Task description: Give back one number only: how many lines in the material below contain "Edinburgh".

Source material:
· · · · ·

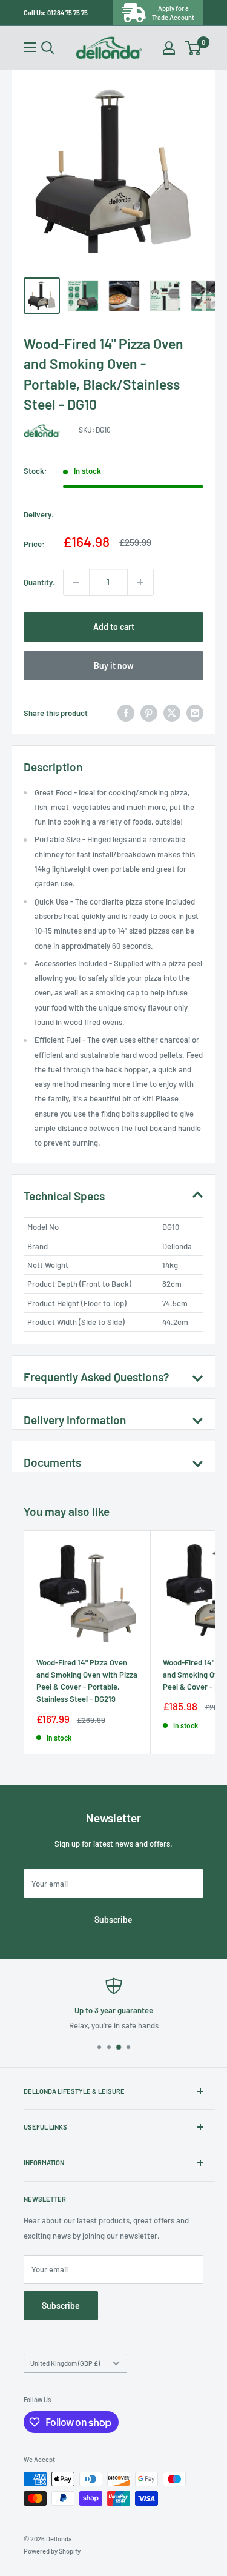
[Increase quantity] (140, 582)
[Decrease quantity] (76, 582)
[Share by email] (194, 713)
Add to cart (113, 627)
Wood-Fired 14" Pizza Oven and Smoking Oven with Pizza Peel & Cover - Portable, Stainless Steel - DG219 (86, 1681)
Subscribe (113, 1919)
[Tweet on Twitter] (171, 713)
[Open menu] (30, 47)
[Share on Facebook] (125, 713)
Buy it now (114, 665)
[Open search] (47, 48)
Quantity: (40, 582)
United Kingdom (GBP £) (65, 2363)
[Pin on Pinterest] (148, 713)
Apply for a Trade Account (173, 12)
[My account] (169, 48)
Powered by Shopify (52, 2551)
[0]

· · · · ·

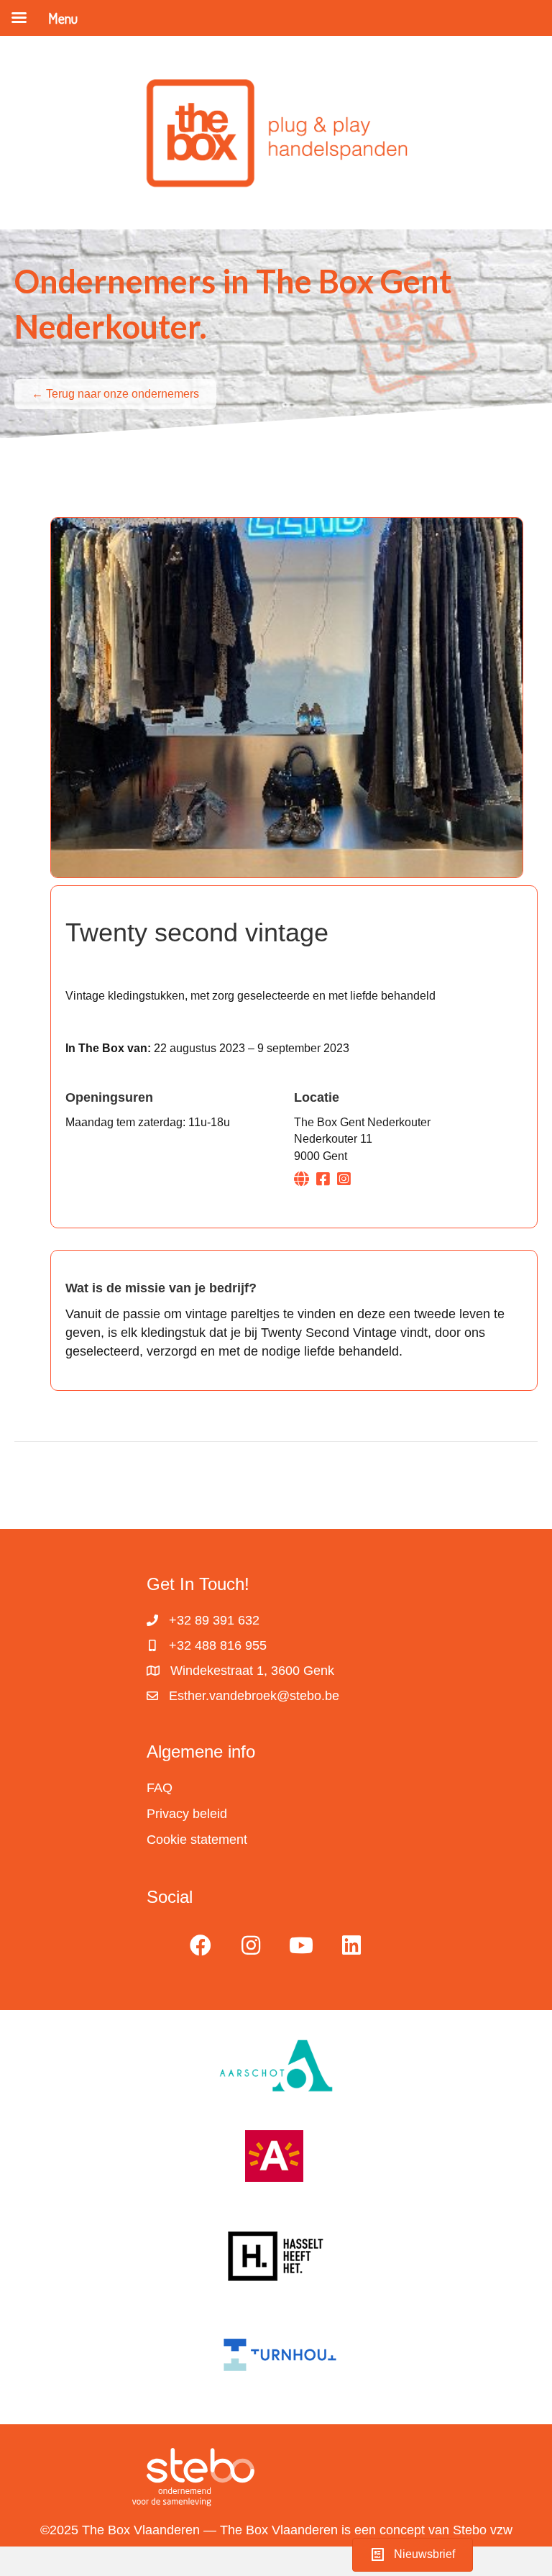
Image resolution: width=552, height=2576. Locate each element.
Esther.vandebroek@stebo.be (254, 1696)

· · · · ·

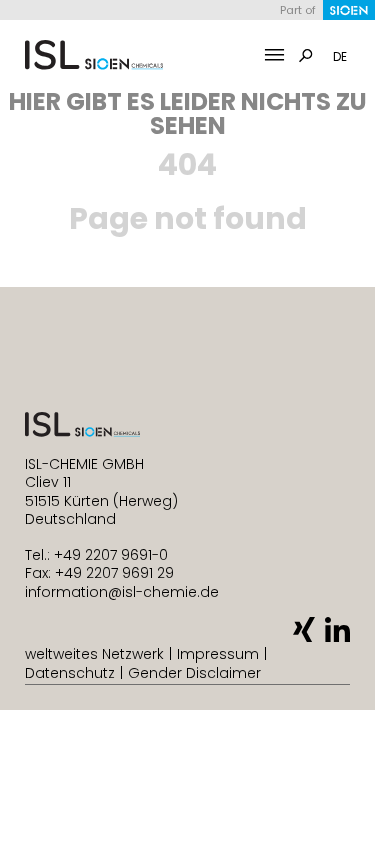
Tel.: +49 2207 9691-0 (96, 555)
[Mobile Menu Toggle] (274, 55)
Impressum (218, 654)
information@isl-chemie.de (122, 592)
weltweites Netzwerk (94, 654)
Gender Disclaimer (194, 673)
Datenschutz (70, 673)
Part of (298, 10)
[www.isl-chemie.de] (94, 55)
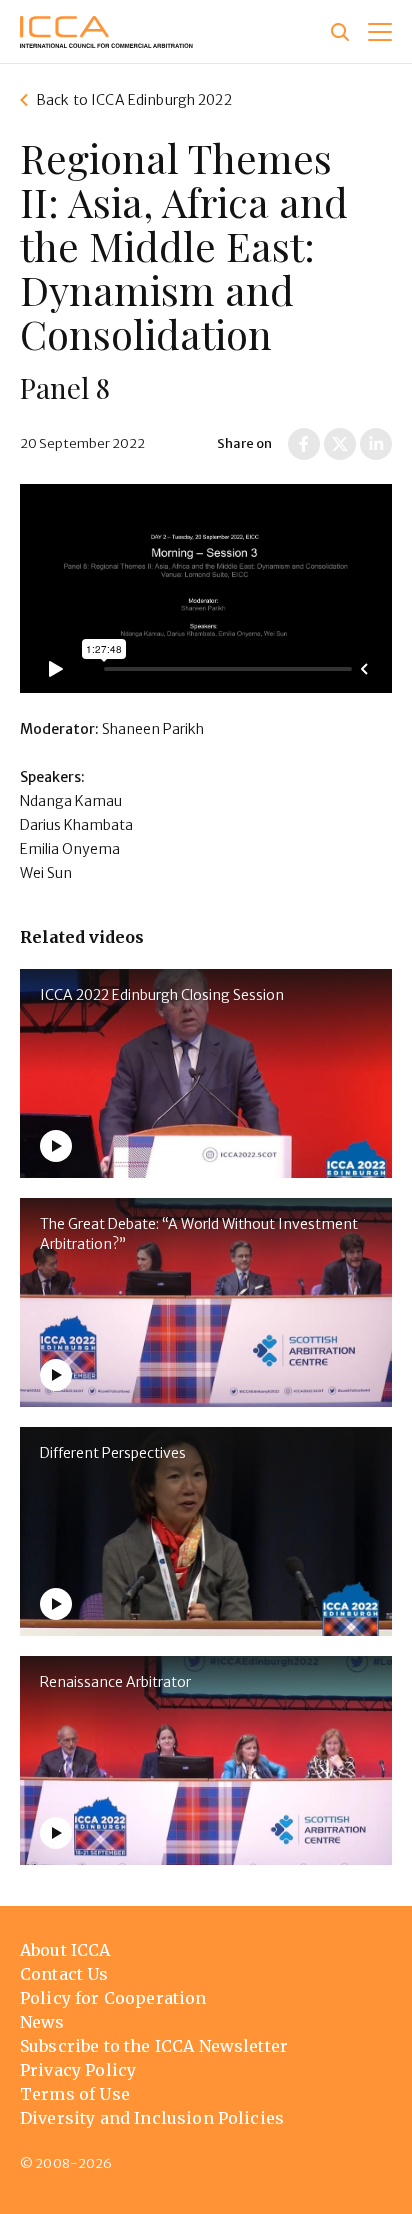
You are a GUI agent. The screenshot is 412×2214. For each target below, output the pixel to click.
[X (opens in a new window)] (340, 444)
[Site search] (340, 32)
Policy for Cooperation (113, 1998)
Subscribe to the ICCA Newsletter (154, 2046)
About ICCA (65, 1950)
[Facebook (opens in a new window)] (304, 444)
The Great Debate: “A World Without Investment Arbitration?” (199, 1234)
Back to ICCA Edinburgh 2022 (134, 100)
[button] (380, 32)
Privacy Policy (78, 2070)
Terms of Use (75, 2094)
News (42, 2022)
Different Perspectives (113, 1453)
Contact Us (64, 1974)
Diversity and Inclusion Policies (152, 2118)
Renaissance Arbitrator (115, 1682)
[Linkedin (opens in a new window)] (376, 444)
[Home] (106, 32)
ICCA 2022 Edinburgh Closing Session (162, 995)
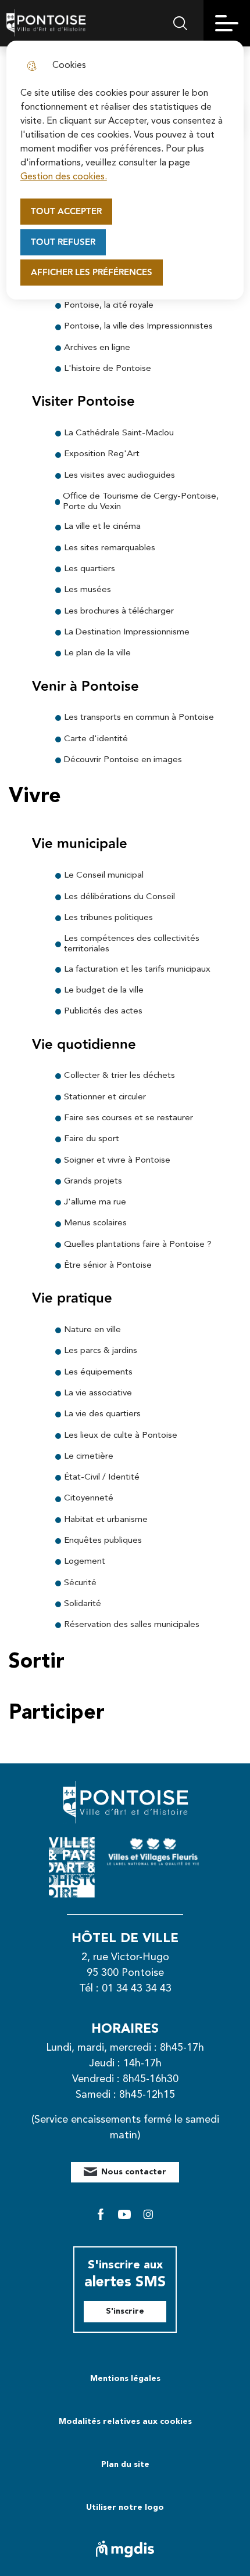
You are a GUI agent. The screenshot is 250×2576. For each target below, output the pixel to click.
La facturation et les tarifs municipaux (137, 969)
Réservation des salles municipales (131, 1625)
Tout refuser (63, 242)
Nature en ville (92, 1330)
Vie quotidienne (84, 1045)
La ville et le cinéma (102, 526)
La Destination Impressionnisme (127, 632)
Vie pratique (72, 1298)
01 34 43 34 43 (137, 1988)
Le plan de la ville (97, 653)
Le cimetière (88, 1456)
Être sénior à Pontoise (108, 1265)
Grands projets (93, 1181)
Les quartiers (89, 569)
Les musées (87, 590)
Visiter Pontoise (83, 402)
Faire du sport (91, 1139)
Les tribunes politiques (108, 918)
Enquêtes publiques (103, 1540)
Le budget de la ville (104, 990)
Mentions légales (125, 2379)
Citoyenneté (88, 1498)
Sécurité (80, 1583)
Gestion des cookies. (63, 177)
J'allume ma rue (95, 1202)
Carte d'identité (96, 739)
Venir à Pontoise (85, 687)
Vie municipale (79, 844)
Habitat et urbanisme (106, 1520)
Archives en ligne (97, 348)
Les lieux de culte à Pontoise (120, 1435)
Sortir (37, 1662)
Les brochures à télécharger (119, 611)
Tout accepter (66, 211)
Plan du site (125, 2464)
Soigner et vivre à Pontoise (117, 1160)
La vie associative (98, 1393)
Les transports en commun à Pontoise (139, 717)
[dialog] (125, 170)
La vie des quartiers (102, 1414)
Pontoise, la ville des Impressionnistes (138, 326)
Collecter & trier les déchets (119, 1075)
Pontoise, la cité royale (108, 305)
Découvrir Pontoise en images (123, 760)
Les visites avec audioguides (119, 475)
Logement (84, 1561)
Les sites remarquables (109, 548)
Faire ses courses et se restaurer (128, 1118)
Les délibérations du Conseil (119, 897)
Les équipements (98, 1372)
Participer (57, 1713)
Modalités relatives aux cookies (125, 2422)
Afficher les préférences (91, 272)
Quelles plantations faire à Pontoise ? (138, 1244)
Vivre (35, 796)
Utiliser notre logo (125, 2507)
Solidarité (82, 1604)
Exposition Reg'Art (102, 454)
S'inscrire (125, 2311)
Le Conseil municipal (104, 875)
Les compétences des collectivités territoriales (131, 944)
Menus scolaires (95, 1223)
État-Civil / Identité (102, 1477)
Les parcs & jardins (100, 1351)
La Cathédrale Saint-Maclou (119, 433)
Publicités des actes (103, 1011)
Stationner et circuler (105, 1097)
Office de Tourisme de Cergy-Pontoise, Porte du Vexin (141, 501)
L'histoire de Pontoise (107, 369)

· · · · ·

Problem solution: 2